━━━━━ BRANO DI TESTO ━━━━━
È strano come le città italiane si distinguano anche per la geografia e la morfologia dei loro negozi. Ieri ero a Trieste in un pomeriggio gelato, desiderosa di scaldarmi un po’. Ma i bar triestini sono così diversi da quelli romani, con i loro trionfi di tramezzini. Sono più scuri, più caldi e raccolti, e verso le 7 tutti celebravano il rito dell’aperitivo, con grandi bicchieri e con piccolissimi stuzzichini. E anche le pasticcerie sono diverse: al posto delle meridionalissime paste, molte più praline, come tante perle di tutti i colori. E diverse le enoteche, dove ai banconi ho finalmente trovato il magico equilibrio tra vino e cibo, solitudine e socialità.
Ma la vera differenza l’ho misurata ai banconi di una libreria. Una libreria molto ma molto più piccola di quelle metropolitane, veri supermercati tutti uguali, ai quali mi sono ormai abituata.
Se la libreria Minerva di Trieste mi è sembrata molto più grande e ricca dei supermercati romani, il merito è proprio di quei quattro o cinque banconi “a tema”, in cui i libri erano scelti e accostati solo in base alle preferenze del libraio, non certo alle classifiche, alle presenze o promozioni televisive, ai premi letterari, all’ultimo “grande giovane scrittore di turno”.
C’erano classici insieme ad autori sconosciuti, libri grandi e piccolissimi, persino strane e introvabili collane di case editrici famose. Tanta diversità, eppure tutto aveva un suo senso, un suo svolgimento.
Mentre esploravo i sorprendenti banconi, il librario spostava e inseriva pensoso altri libri nelle vetrine, inventando per i suoi clienti nuovi percorsi letterari. Poi si è spostato alla cassa, commentando gli acquisti di un signore e illustrando le attività della libreria. “Venga, domani. Presentiamo la guida di Sarajevo” gli ha detto porgendogli “la borsetta” dei libri.
━━━━━ DATI RACCOLTI ━━━━━
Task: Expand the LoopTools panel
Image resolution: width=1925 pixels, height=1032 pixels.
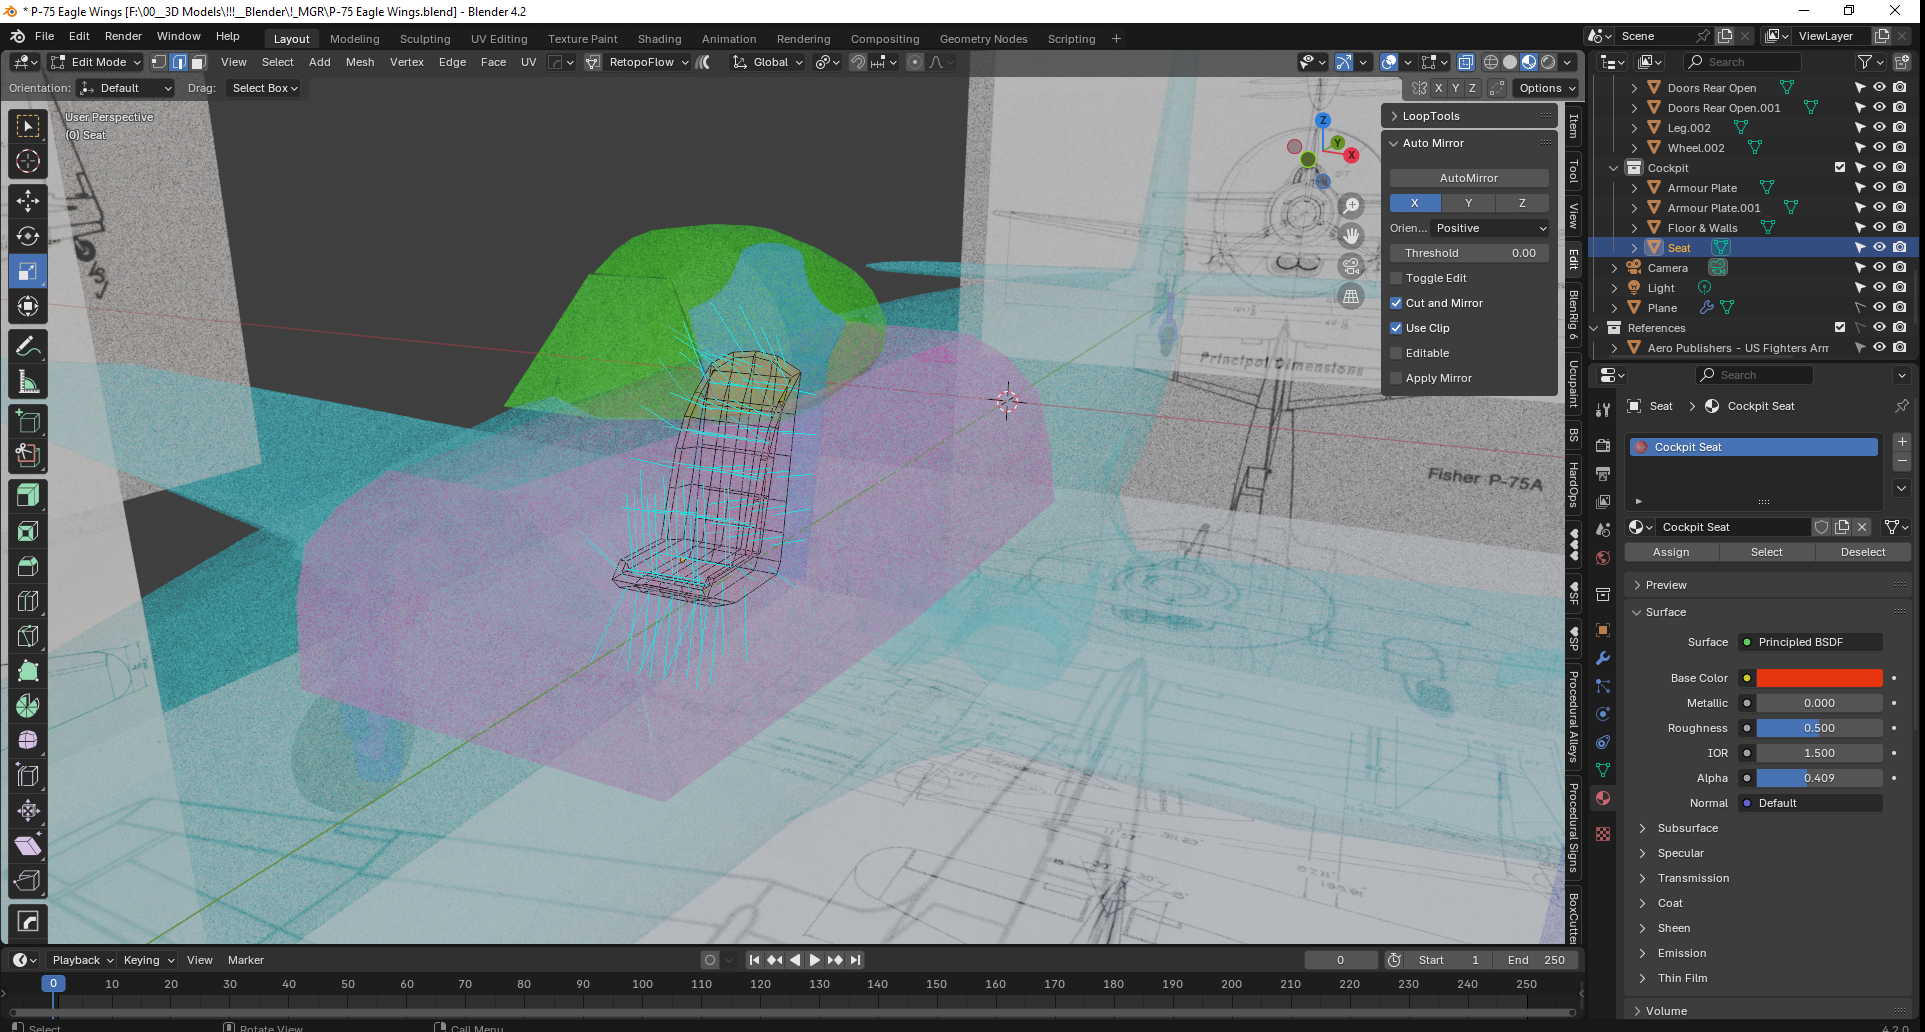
━━━━━
## COMPITI DA SVOLGERE
[1] Estrai dal brano su Trieste tutto il testo che va da "Ma la vera differenza" giù fino a "un suo svolgimento.".
[2] Elenca i tipi di esercizi commerciali triestini descritti nel brano su Trieste.

## SOLUZIONI IN ORDINE
[1]
Ma la vera differenza l’ho misurata ai banconi di una libreria. Una libreria molto ma molto più piccola di quelle metropolitane, veri supermercati tutti uguali, ai quali mi sono ormai abituata.
Se la libreria Minerva di Trieste mi è sembrata molto più grande e ricca dei supermercati romani, il merito è proprio di quei quattro o cinque banconi “a tema”, in cui i libri erano scelti e accostati solo in base alle preferenze del libraio, non certo alle classifiche, alle presenze o promozioni televisive, ai premi letterari, all’ultimo “grande giovane scrittore di turno”.
C’erano classici insieme ad autori sconosciuti, libri grandi e piccolissimi, persino strane e introvabili collane di case editrici famose. Tanta diversità, eppure tutto aveva un suo senso, un suo svolgimento.

[2]
bar
pasticcerie
enoteche
libreria (la libreria Minerva)